I don't know the internals of jaffarPlus, but would it make sense to add something like scoreIncrement/100 + scoreIncrement/10%10; into the reward in getStateReward, to make the bot take score increment tally delay into account?
Here's a picture of what I mean. I wrote a Lua script to record, for each frame, the number of blocks remaining (called remainingBlocks in jaffarPlus, blue in the graph), as well as the 6-element array at 0x037c..0x0381 that represents the score increment; i.e., that points that are waiting to be tallied into the player's score (orange in the graph). Even though 3943M takes longer to break all the blocks, it is overall slightly faster. By breaking blocks at a slower, but more consistent rate, it keeps the score increment more under control. The maximum score increment in Round 23 in 3943M is 13010; here in 8315S it is 33040.
The way scoring works is, when you earn points, they don't go directly into your score (the 6-element array at 0x0370..0x0375). Instead the points go into the score increment, and from there they move into your score, a little each frame. Here's an excerpt of the CSV log from 3943M to show how the transfer works:
frame
round
remaining_blocks
p1_score
score_increment
2006
2
63
007820
000470
2007
2
63
007830
000460
2008
2
63
007840
000450
2009
2
63
007850
000440
2010
2
63
007860
000430
2011
2
63
007870
000420
2012
2
63
007880
000410
2013
2
63
007890
000400
2014
2
63
007990
000300
2015
2
63
008090
000200
2016
2
63
008190
000100
2017
2
63
008290
000000
The score increment counts down by tens as long as the tens digit is nonzero, then it counts down by hundreds until the whole thing is zero. So, for example, an increment of 1350 takes 13 + 5 = 18 frames to tally into the player's score. A side effect of this method is that sometimes earning points can decrease the amount of time it takes to tally the score increment. For example, an increment of 250 takes 7 frames to tally, whereas an increment of 300 takes only 3 frames.
I don't know the internals of jaffarPlus, but would it make sense to add something like scoreIncrement/100 + scoreIncrement/10%10; into the reward in getStateReward, to make the bot take score increment tally delay into account?
Wow, thanks so much for doing this research. I didn't know this tally mechanism existed and is what caused the delay at the end of the stage (and for some egregiously so).
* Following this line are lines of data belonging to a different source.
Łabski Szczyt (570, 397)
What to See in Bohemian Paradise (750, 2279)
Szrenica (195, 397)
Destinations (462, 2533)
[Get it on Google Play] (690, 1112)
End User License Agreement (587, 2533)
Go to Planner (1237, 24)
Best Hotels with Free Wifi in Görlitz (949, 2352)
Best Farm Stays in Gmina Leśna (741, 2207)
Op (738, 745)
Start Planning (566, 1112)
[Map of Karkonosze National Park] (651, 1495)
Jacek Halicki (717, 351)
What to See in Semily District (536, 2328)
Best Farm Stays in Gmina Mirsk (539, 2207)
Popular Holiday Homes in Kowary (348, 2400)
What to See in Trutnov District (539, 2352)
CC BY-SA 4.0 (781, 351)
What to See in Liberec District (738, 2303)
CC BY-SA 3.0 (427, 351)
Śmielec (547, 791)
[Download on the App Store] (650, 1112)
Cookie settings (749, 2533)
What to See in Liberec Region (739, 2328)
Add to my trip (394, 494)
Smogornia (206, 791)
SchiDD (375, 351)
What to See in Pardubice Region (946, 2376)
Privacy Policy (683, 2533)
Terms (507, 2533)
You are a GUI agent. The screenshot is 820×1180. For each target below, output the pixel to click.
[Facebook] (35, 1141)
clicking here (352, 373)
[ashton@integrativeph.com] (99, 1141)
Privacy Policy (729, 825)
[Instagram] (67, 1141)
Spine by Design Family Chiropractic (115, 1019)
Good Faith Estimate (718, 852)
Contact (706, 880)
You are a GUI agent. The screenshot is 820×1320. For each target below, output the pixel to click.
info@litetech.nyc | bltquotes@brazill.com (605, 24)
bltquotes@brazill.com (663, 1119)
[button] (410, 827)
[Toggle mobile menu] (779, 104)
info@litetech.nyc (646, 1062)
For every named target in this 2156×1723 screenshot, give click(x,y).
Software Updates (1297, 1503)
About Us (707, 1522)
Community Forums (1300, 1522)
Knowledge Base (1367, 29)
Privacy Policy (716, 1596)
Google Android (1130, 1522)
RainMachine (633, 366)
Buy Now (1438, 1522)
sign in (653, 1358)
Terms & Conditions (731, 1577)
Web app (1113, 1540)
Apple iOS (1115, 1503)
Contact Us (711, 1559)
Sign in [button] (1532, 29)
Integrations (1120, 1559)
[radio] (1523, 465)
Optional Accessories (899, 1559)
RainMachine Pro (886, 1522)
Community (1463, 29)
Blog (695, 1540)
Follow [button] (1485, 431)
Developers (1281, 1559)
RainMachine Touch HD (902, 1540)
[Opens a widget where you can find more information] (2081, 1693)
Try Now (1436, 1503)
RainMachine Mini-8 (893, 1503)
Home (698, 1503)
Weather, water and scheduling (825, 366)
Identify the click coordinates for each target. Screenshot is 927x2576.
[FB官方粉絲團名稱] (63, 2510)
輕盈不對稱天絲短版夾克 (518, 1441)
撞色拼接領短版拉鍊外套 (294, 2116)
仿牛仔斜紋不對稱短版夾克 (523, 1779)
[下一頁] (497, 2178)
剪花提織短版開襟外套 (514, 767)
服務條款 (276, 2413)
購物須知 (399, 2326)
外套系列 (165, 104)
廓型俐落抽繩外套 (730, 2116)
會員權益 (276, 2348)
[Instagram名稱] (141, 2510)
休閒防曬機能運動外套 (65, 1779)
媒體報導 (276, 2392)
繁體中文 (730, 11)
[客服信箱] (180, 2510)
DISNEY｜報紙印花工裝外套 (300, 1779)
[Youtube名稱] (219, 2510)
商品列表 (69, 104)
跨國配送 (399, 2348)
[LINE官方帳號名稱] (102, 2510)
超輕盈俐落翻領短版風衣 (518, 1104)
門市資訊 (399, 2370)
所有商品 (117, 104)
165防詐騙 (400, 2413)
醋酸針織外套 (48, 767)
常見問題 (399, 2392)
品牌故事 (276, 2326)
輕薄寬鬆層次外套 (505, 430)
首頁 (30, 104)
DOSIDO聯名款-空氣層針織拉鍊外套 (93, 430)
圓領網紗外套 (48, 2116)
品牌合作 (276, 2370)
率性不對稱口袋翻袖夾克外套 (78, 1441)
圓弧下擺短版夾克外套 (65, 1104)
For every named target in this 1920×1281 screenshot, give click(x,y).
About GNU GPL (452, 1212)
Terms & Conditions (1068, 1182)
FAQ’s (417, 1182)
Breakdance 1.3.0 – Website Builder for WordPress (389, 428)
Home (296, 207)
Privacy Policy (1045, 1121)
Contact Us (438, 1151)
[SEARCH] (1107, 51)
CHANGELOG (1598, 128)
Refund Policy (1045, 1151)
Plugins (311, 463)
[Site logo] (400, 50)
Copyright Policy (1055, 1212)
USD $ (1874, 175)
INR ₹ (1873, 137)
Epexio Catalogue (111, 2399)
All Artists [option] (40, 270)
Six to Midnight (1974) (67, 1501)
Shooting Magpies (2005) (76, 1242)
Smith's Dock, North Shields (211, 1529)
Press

I'll try to factor this into the reward function next time. Hopefully that will push the bot to pursue solutions that, albeit slower in the destruction of blocks, leads to an earlier tally finish.
Typically, we don't include botted re-record counts and we just put "Unknown" as the re-record count in such cases. We also have an ongoing topic about tracking re-record counts, where no conclusion was reached thus far. Are you fine with me mentioning an unknown re-record count in this case as well?